Is there anyone else with the latest Se pack who have flat leisure battery because the monitor is constantly on standby drawing 0.5 amps, just found out you need to unplug it to stop the drain. Autotrail are working on an adaptation to modify this and the dealers are aware but cannot be bothered to notify the customers. Took me half a day to find the leak.


----------



## dodger148 (May 9, 2005)

Have put a sticky on this for a few days so people have the chance of seeing it before disappearing within posts


----------



## RainDancer (May 24, 2005)

Hello Everybody
I have just read Oddy's posting . It would appear that the problem still persists with other Autotrailers, at the Autotrail rally at Barnsley 2 Chieftains hade the same problem. It may be that if the vans are not used continuously the freeview system will run the batteries down whilst the van is standing waiting for the next outing. One of the Chieftains I know is in storage between weekends and not on hook up. I will be at the Autotrail factory visit later this month so I will mention it to Autotrail.

Bye. Rain Dancer  

p.s. I have an Autotrail with a new one on order with the SE pack so I would like it sorting before I get mine.


----------



## tandem (May 1, 2005)

Hi Raindancer,

On my van there is a onoff switch for the freeview box but not for the monitor which needs to be unplugged. I have had mine unplugged for a week with no hook up and leisure battery now ok, but of course you need to remember to replug before setting off otherwise no reversing camera.
It will be interesting to hear what Autotrail say when you visit.


----------



## 88919 (May 10, 2005)

Hi Raindancer,
just as a matter of interest how long are you having to wait for your new
Autotrail we have got a 6 month wait.

andy :roll:


----------



## putties (May 18, 2005)

*Autotrail SE power drain*

We are new to Motorhomes and purchased our Dakota in march 2005. On our second trip out we decided to fill up with provisions at the local supermarket only to find that the two leisure batteries were totally dead. So on our way yo wales we had to head north to the dealers to have two second hand batteries fitted.

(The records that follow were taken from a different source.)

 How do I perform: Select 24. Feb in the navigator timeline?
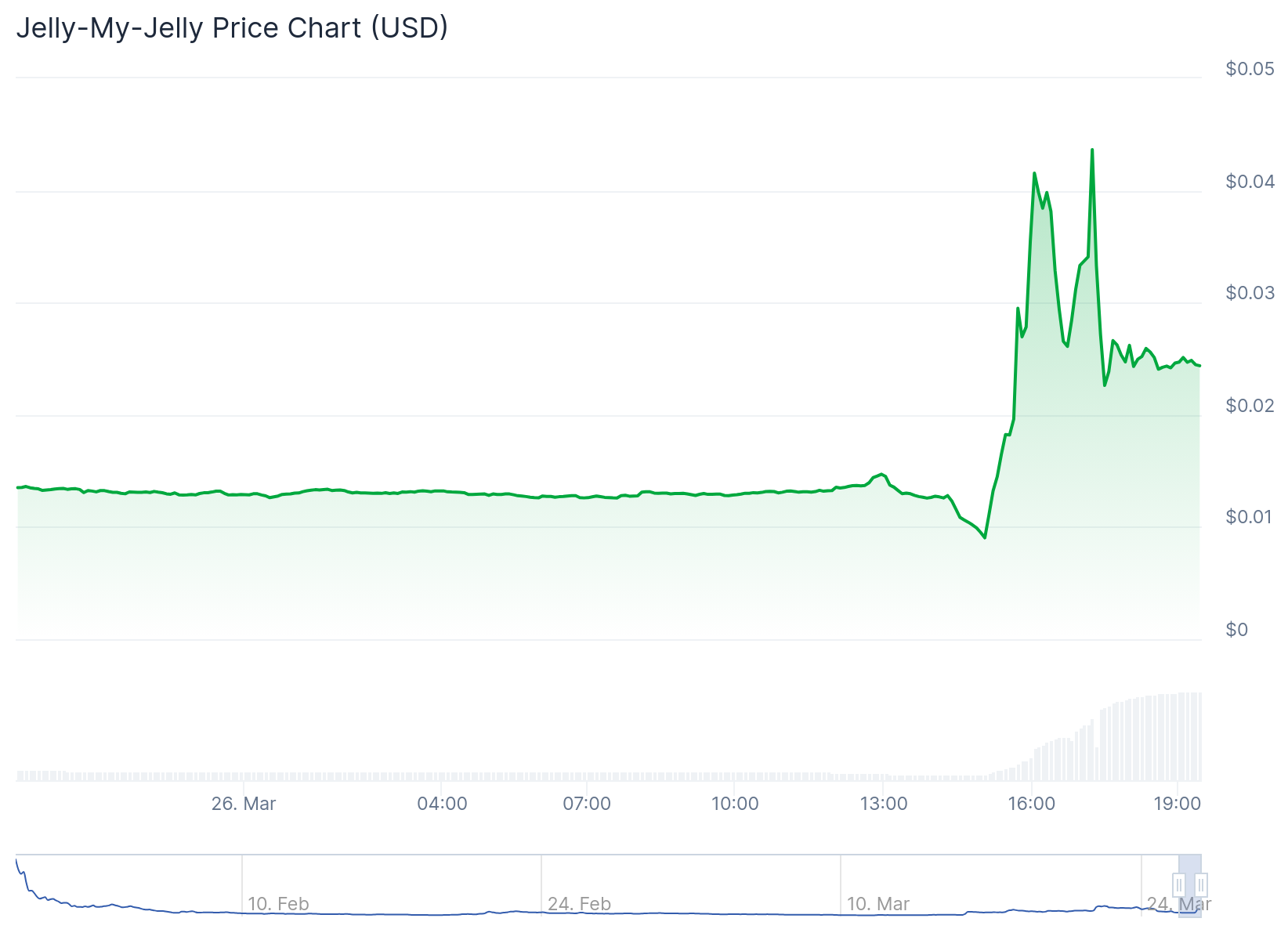point(579,904)
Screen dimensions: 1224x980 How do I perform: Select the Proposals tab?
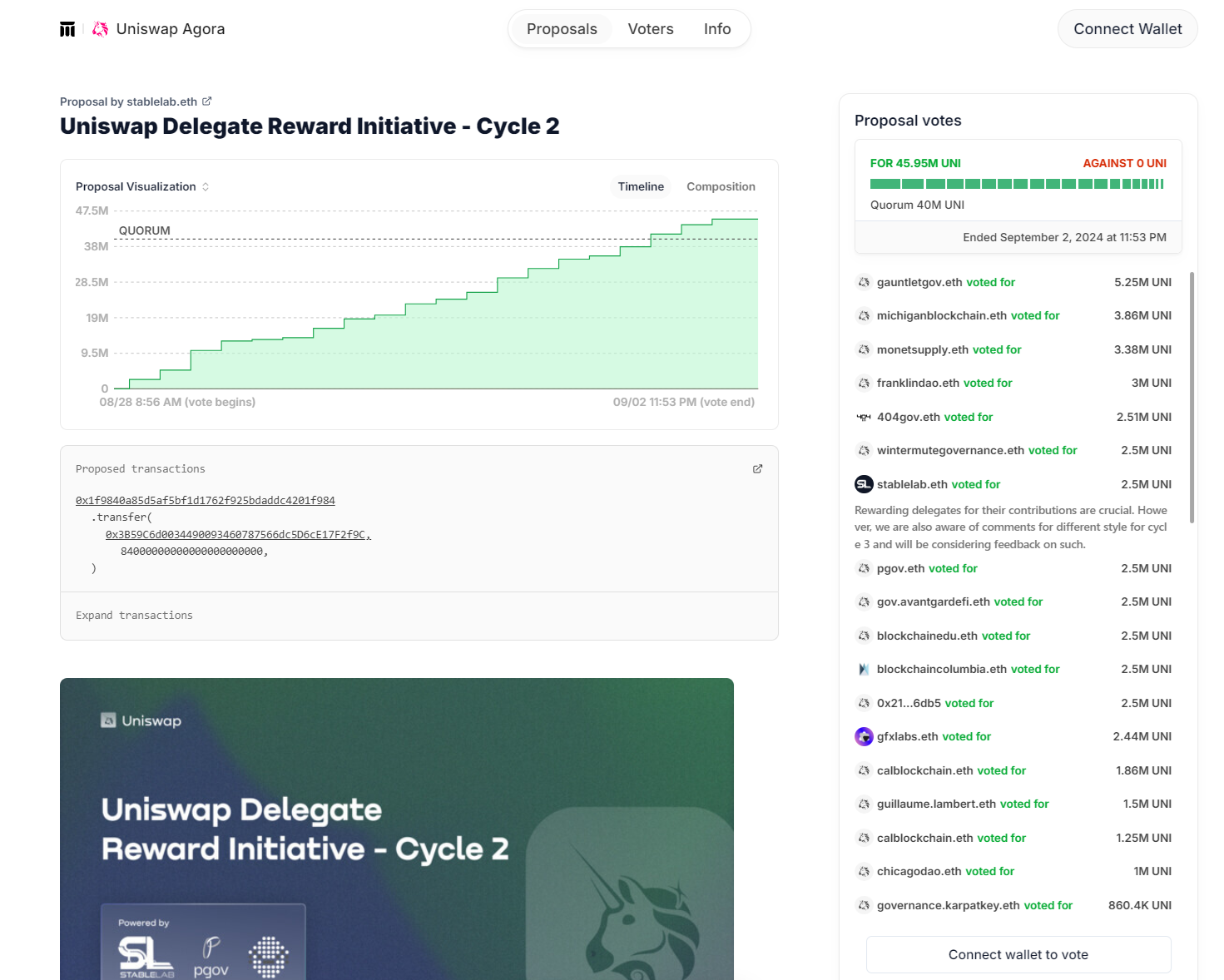[562, 29]

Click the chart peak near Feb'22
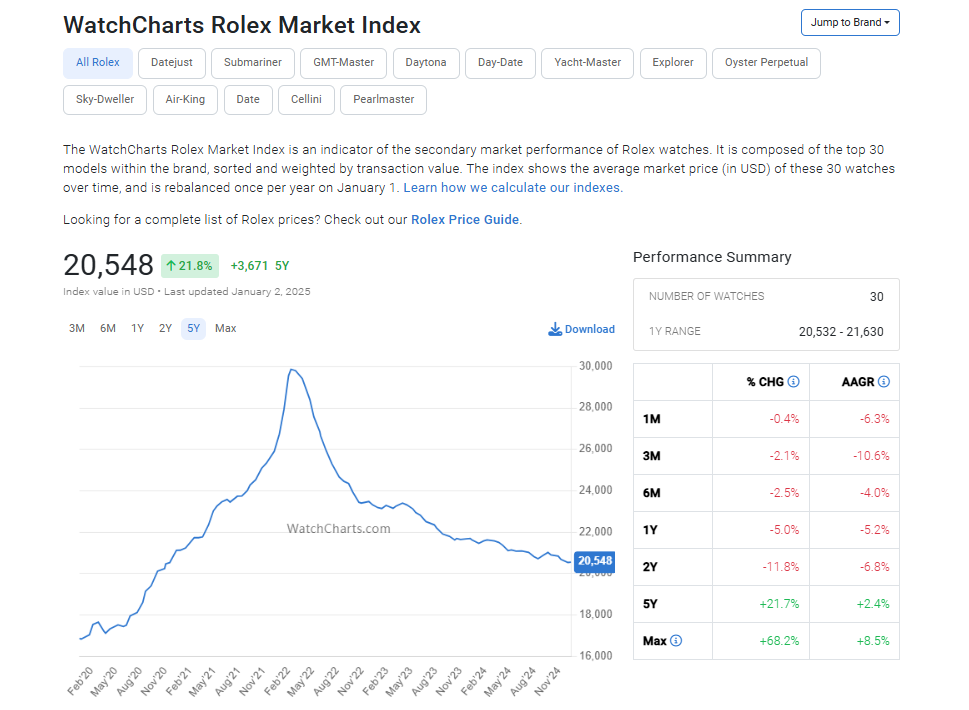[x=291, y=370]
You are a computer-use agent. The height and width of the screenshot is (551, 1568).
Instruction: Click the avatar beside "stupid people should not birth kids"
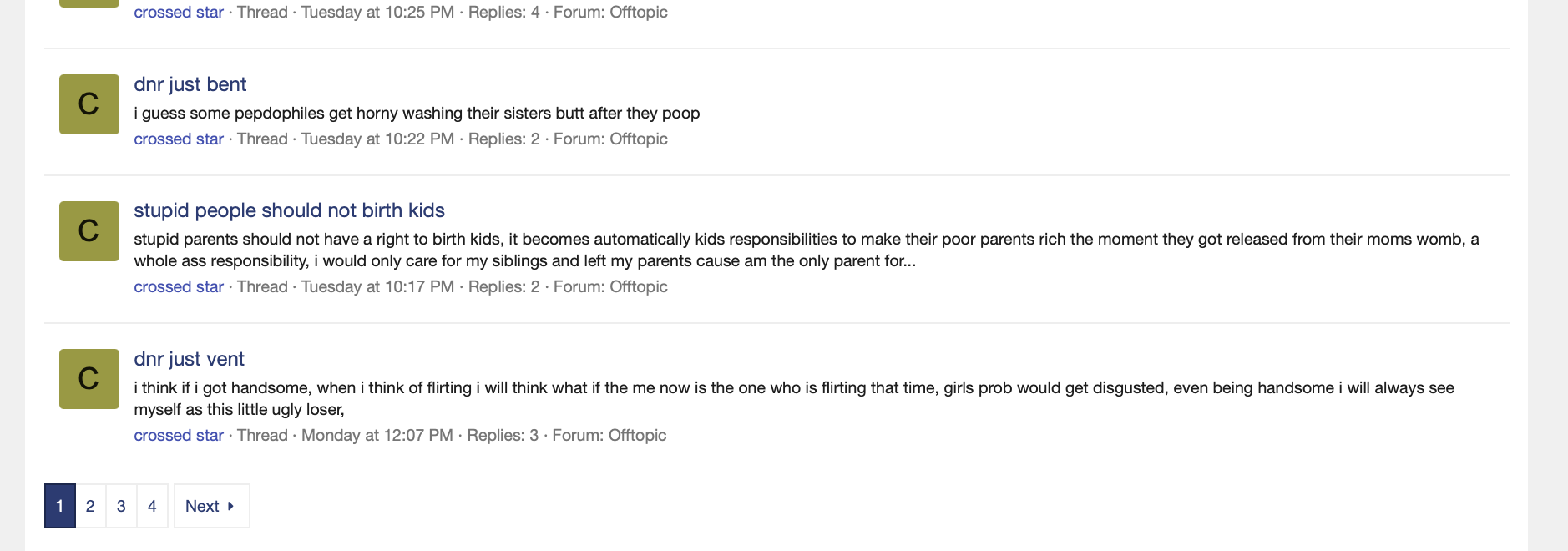(89, 231)
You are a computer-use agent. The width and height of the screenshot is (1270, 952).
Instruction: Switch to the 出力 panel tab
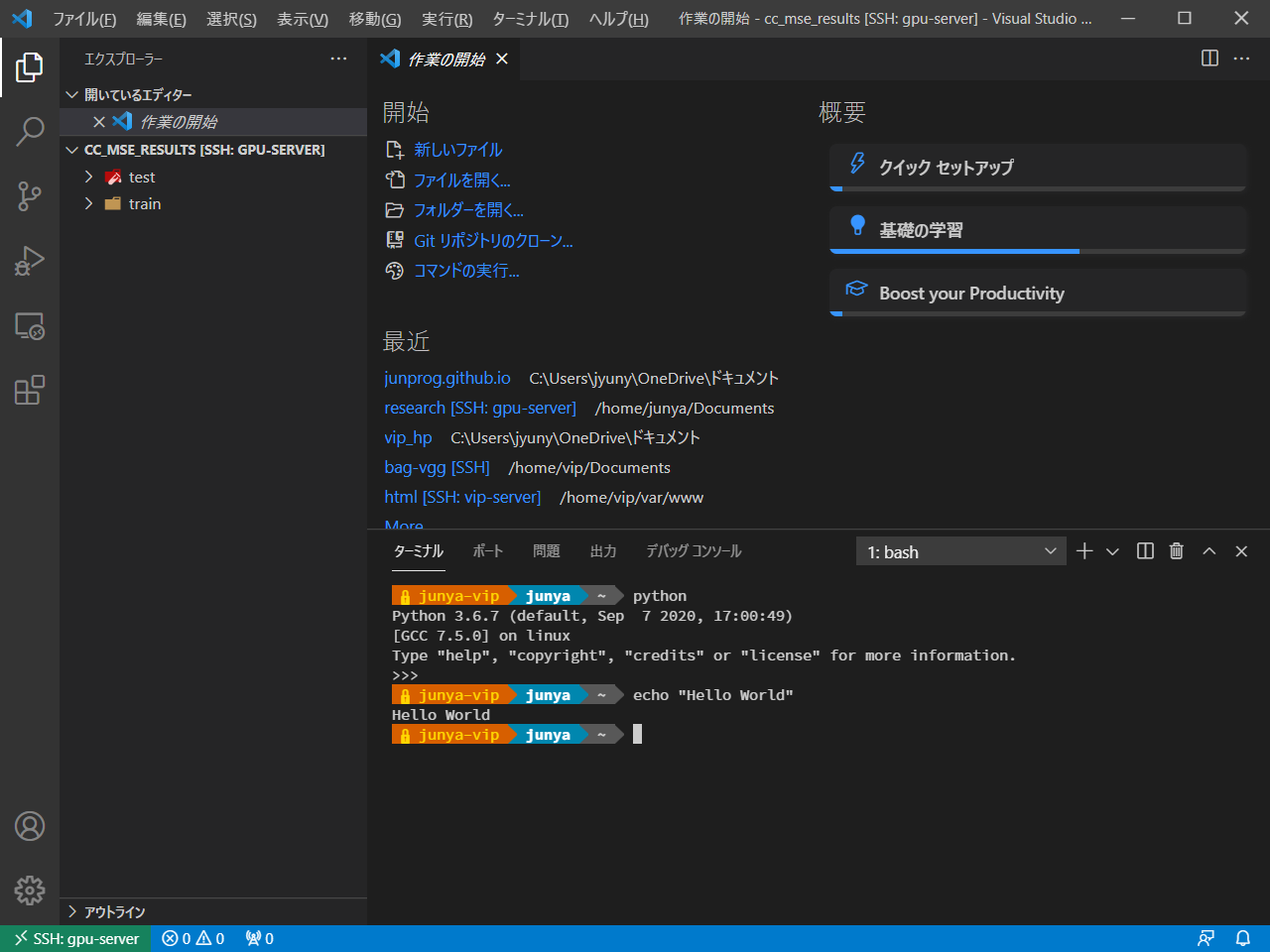pyautogui.click(x=603, y=551)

The problem is that the reversing camera is pulling power from the batteries and if the motorhome is parked then there is a steady drain to the system. The Suppliers are calling units in to make a modification but for some owners that are unaware and have not used their vehicles since purchase they need to check their systems. Since having the Dakota we are now hooked and look forward to meeting some of you on the road. Keep waving

The Putties


----------



## 88883 (May 10, 2005)

Hi Raindancer

Congrats on your new Autotrail and your factory visit, hope all goes well for you.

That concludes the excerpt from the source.